Starting with the line with "Click the bold FIDELITY STUDIO text" in the entries below and going on through the line with "Click the envelope icon beside Mingzhe Ma", output every line exactly and nothing more. No pictures.

TASK MATERIAL Start Marker

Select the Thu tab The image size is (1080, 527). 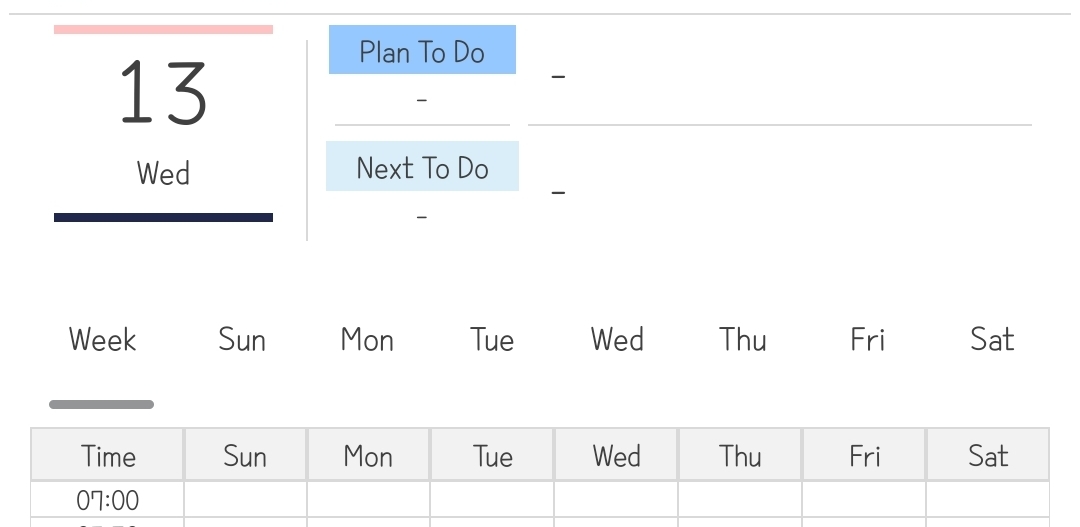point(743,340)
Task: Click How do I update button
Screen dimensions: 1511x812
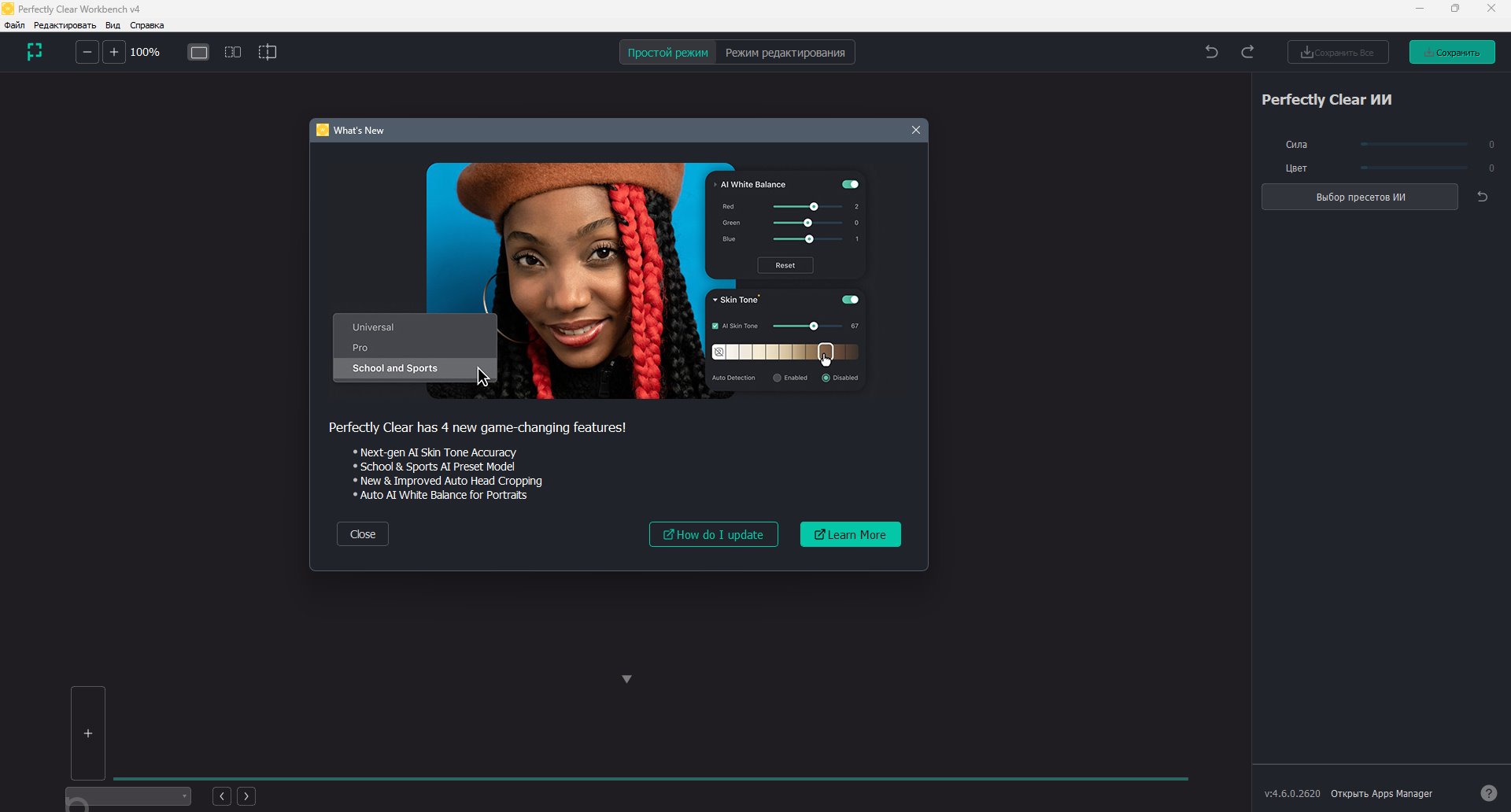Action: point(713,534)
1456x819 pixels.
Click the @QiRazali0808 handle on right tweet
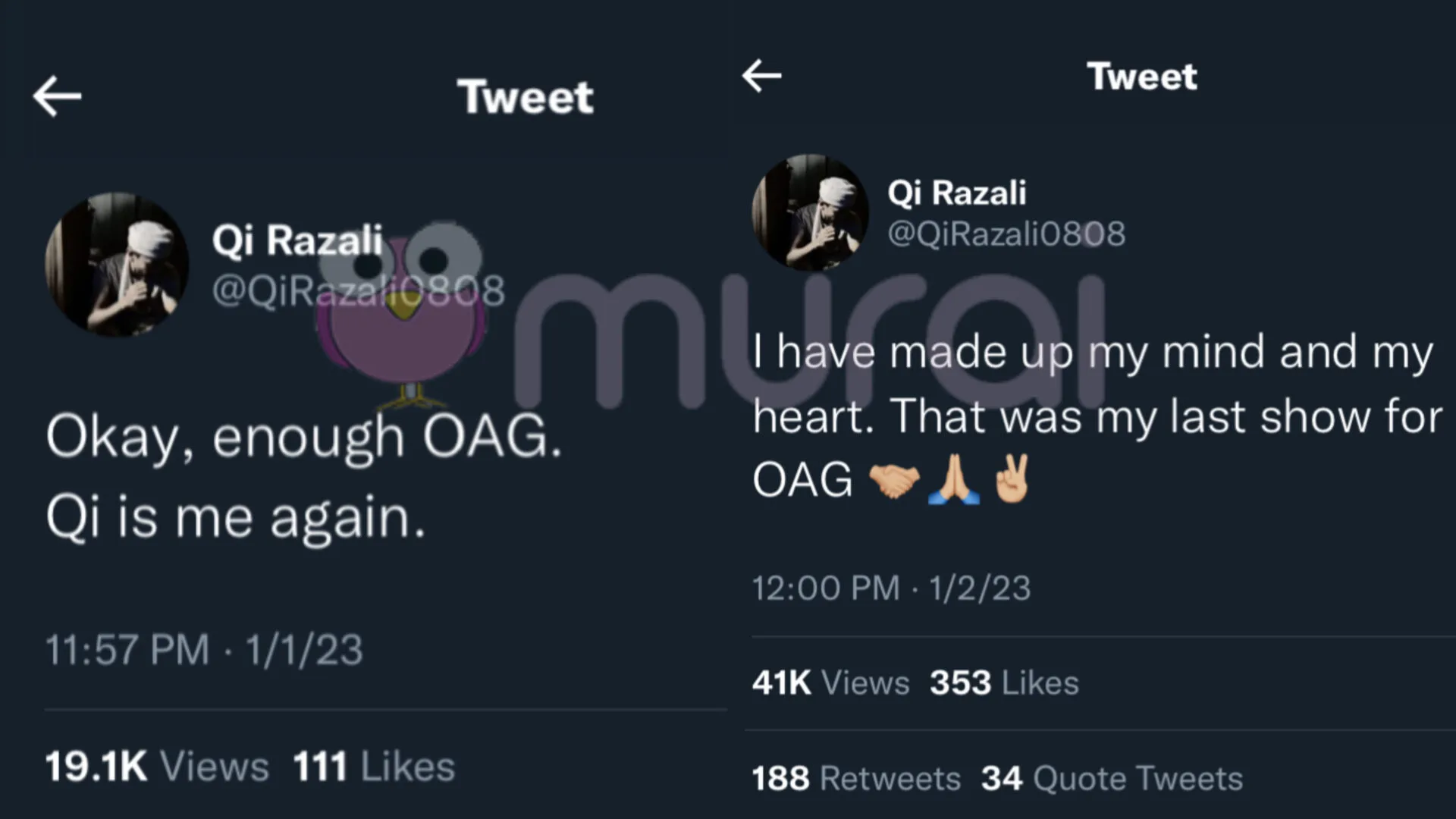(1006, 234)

TASK MATERIAL End Marker
TASK MATERIAL Start Marker

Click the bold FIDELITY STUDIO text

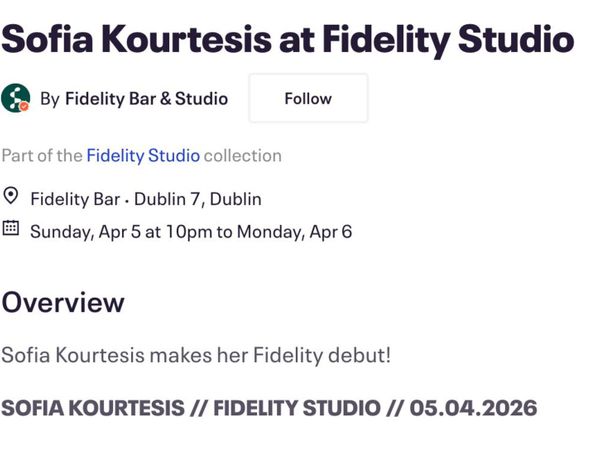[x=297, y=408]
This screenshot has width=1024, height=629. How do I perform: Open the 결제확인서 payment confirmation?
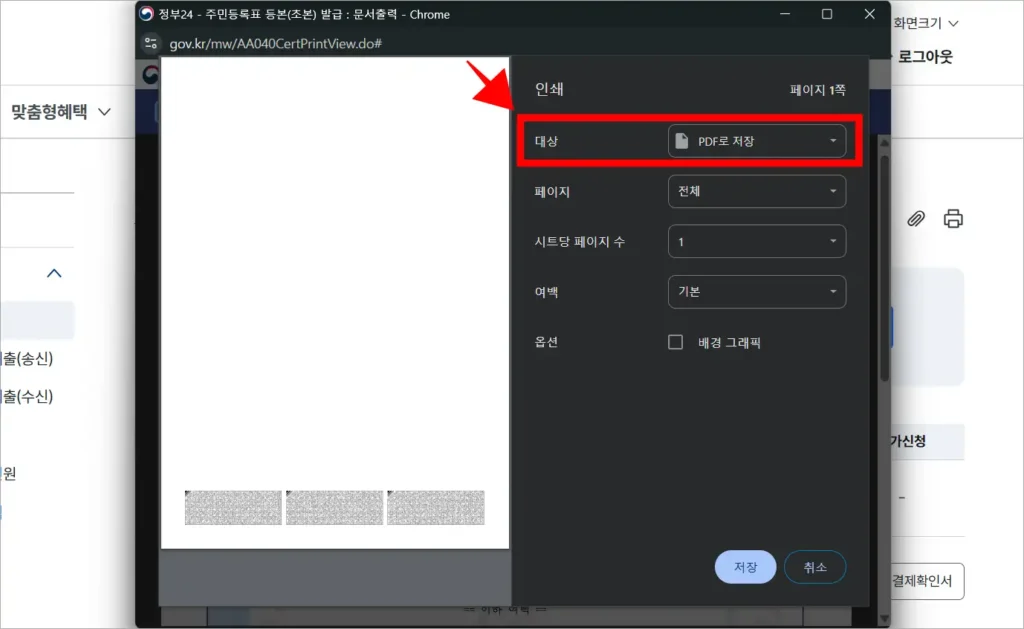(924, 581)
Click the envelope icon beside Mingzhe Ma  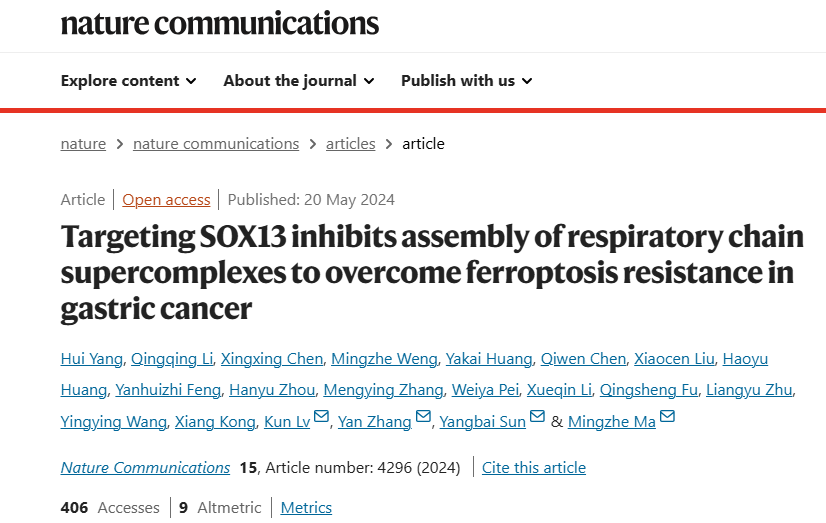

TASK MATERIAL End Marker

**YOUR RESPONSE:**
Click the bold FIDELITY STUDIO text

[x=297, y=408]
This screenshot has width=1024, height=629. How do I perform: Open the 결제확인서 payment confirmation?
(924, 581)
Click the envelope icon beside Mingzhe Ma  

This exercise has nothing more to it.